Introduction aux JNE 2023 de Dijon.

Dès son origine l’orientation scolaire et professionnelle française s’est donnée un objectif de justice sociale. Sous la pression d’un contexte économique et politique moins favorable à l’égalité et plus préoccupé d’assurer l’employabilité et l’agilité dans un monde en croissance rapide, cet objectif est sans doute passé, en pratique, au second plan. Avec la montée des périls, sociaux, environnementaux, géopolitiques et climatiques, la justice sociale ne devrait-elle pas devenir pour les chercheurs et les praticiens, à nouveau, une priorité.

L’heure n’est-elle pas venue pour les Psychologues de l’Éducation Nationale de s’engager résolument en faveur d’un monde juste et durable ? Pour une société écologique, démocratique et sociale du 21ème siècle ? Alors que les frontières se referment, les inégalités s’accroissent sur toute la planète, amplifiées par la crise sanitaire, économique et climatique.

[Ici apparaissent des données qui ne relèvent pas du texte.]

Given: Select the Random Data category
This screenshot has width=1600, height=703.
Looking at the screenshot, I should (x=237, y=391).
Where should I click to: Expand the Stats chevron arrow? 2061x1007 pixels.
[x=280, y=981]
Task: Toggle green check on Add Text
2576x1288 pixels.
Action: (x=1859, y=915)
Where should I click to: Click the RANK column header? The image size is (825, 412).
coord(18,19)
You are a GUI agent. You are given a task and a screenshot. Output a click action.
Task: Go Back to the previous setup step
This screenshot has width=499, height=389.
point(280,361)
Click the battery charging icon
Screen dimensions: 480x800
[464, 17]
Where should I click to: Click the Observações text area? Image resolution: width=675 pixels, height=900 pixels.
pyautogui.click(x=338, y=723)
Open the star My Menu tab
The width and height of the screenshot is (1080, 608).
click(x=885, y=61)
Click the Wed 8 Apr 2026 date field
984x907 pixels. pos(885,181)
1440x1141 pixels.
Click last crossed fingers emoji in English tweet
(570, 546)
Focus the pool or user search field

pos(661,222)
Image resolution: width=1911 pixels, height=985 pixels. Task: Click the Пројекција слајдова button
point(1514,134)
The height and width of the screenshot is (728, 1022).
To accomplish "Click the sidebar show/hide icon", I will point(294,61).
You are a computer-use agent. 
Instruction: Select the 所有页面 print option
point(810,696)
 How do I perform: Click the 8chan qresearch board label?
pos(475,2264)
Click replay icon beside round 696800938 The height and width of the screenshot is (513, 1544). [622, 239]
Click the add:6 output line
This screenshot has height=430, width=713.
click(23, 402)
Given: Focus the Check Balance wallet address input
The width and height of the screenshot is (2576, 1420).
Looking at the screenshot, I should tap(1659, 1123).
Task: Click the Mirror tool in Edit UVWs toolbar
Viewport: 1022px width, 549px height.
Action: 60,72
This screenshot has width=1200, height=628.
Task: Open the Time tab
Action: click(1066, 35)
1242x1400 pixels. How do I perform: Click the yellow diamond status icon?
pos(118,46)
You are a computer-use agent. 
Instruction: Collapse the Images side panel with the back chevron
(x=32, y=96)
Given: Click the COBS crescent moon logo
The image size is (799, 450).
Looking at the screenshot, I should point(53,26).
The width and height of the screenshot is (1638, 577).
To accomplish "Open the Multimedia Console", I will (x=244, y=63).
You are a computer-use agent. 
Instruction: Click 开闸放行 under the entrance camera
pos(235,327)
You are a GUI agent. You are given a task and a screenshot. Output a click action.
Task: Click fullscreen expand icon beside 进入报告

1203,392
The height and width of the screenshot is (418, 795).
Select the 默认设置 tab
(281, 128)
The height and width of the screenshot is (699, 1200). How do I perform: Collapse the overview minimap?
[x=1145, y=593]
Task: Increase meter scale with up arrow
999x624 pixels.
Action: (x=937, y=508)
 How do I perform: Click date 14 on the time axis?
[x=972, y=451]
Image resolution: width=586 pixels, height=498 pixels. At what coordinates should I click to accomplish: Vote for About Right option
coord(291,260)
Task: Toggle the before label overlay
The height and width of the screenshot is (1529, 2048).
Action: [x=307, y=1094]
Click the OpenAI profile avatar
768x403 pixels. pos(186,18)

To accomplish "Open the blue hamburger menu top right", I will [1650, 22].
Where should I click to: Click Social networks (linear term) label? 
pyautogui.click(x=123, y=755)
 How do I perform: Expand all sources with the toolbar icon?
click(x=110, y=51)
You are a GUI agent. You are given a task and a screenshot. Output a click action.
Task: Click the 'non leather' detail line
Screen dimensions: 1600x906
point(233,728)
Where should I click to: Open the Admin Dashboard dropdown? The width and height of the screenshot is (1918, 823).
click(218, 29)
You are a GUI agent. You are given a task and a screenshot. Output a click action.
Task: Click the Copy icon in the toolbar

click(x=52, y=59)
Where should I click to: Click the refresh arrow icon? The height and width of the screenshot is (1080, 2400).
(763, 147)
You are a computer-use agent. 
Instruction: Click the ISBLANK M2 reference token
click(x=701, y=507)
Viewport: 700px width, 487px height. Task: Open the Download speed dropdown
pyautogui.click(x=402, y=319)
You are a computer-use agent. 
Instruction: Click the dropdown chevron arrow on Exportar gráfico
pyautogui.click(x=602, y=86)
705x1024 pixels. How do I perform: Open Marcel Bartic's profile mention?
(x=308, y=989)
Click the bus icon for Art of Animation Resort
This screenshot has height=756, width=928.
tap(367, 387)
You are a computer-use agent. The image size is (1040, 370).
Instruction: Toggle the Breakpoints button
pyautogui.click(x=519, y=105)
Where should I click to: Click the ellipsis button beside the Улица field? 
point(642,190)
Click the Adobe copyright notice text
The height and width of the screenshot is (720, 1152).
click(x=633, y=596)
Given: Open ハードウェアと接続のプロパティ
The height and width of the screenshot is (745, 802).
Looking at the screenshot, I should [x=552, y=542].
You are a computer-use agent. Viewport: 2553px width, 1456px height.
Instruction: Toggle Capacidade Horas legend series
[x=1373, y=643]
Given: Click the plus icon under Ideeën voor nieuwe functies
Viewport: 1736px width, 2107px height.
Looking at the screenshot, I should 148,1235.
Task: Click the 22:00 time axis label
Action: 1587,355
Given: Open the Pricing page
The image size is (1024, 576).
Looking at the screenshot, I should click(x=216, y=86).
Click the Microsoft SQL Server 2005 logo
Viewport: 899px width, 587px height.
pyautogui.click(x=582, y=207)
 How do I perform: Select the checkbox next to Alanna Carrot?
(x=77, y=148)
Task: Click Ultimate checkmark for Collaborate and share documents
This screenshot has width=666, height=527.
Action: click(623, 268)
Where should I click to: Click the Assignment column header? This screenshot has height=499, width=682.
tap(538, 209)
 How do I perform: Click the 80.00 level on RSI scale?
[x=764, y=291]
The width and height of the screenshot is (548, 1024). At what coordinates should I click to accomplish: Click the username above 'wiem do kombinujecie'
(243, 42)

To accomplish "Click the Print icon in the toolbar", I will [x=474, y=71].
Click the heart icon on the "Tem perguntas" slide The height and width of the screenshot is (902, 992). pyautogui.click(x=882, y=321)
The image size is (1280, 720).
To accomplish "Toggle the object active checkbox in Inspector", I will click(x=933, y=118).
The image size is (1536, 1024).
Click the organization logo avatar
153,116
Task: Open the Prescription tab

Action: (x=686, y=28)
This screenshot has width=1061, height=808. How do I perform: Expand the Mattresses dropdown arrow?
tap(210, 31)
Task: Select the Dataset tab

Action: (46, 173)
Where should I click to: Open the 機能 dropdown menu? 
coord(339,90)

Fin du monde et fin du mois sont au cœur des revendications d’une jeunesse au futur incertain.
Alors que la France apparaît dans de nombreuses étude#s comme l’un des systèmes éducatifs les plus inégalitaires des pays de l’OCDE. Notre pays a pourtant été un creuset de courants pédagogiques divers comme l’éducation nouvelle, la pédagogie critique, la pédagogie de la coopération, l’enseignement mutuel, qui mettent au cœur de leur pratique la lutte contre les diverses formes de dominations et fournissent des exemples vivants de pédagogies émancipatrices.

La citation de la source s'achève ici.